**Exercise brief:** Your answer should be the complete set of entries, transcribed exactly.

(Pixel coordinate grounding data)
________________________
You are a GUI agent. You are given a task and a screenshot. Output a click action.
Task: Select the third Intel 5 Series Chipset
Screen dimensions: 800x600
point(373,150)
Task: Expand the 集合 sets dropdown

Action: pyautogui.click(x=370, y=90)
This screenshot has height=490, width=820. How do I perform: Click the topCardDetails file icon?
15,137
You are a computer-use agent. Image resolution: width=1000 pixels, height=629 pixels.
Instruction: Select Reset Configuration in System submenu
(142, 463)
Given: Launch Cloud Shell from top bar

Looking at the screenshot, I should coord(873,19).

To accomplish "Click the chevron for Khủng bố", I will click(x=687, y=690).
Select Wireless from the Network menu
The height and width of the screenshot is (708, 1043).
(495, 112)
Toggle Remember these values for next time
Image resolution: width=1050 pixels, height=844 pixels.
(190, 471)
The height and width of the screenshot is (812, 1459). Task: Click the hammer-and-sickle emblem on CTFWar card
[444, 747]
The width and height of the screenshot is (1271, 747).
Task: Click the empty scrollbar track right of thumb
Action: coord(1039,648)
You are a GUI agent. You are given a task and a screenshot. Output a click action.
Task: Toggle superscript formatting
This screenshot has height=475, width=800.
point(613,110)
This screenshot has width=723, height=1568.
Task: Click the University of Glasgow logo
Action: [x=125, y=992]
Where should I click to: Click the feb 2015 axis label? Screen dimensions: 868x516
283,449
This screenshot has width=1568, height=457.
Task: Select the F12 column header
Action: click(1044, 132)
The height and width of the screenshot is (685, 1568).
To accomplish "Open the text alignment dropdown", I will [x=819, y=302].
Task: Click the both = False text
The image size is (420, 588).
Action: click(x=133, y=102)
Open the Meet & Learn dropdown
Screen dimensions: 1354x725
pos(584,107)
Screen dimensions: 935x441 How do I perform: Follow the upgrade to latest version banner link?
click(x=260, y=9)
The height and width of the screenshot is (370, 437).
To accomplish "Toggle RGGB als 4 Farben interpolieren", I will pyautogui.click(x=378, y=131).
________________________
**Task result:**
You are a GUI agent. You are given a task and a screenshot. Output a click action.
Task: Select the third Intel 5 Series Chipset
Screen dimensions: 800x600
point(373,150)
Task: Expand the 集合 sets dropdown

Action: pyautogui.click(x=370, y=90)
This screenshot has height=490, width=820. How do I perform: Click the topCardDetails file icon?
15,137
You are a computer-use agent. Image resolution: width=1000 pixels, height=629 pixels.
Instruction: Select Reset Configuration in System submenu
(142, 463)
Given: Launch Cloud Shell from top bar

Looking at the screenshot, I should coord(873,19).

To accomplish "Click the chevron for Khủng bố", I will click(x=687, y=690).
Select Wireless from the Network menu
The height and width of the screenshot is (708, 1043).
(495, 112)
Toggle Remember these values for next time
Image resolution: width=1050 pixels, height=844 pixels.
(190, 471)
The height and width of the screenshot is (812, 1459). Task: Click the hammer-and-sickle emblem on CTFWar card
[444, 747]
The width and height of the screenshot is (1271, 747).
Task: Click the empty scrollbar track right of thumb
Action: coord(1039,648)
You are a GUI agent. You are given a task and a screenshot. Output a click action.
Task: Toggle superscript formatting
This screenshot has height=475, width=800.
point(613,110)
This screenshot has width=723, height=1568.
Task: Click the University of Glasgow logo
Action: [x=125, y=992]
Where should I click to: Click the feb 2015 axis label? Screen dimensions: 868x516
283,449
This screenshot has width=1568, height=457.
Task: Select the F12 column header
Action: click(1044, 132)
The height and width of the screenshot is (685, 1568).
To accomplish "Open the text alignment dropdown", I will [x=819, y=302].
Task: Click the both = False text
The image size is (420, 588).
Action: click(x=133, y=102)
Open the Meet & Learn dropdown
Screen dimensions: 1354x725
pos(584,107)
Screen dimensions: 935x441 How do I perform: Follow the upgrade to latest version banner link?
click(x=260, y=9)
The height and width of the screenshot is (370, 437).
To accomplish "Toggle RGGB als 4 Farben interpolieren", I will pyautogui.click(x=378, y=131).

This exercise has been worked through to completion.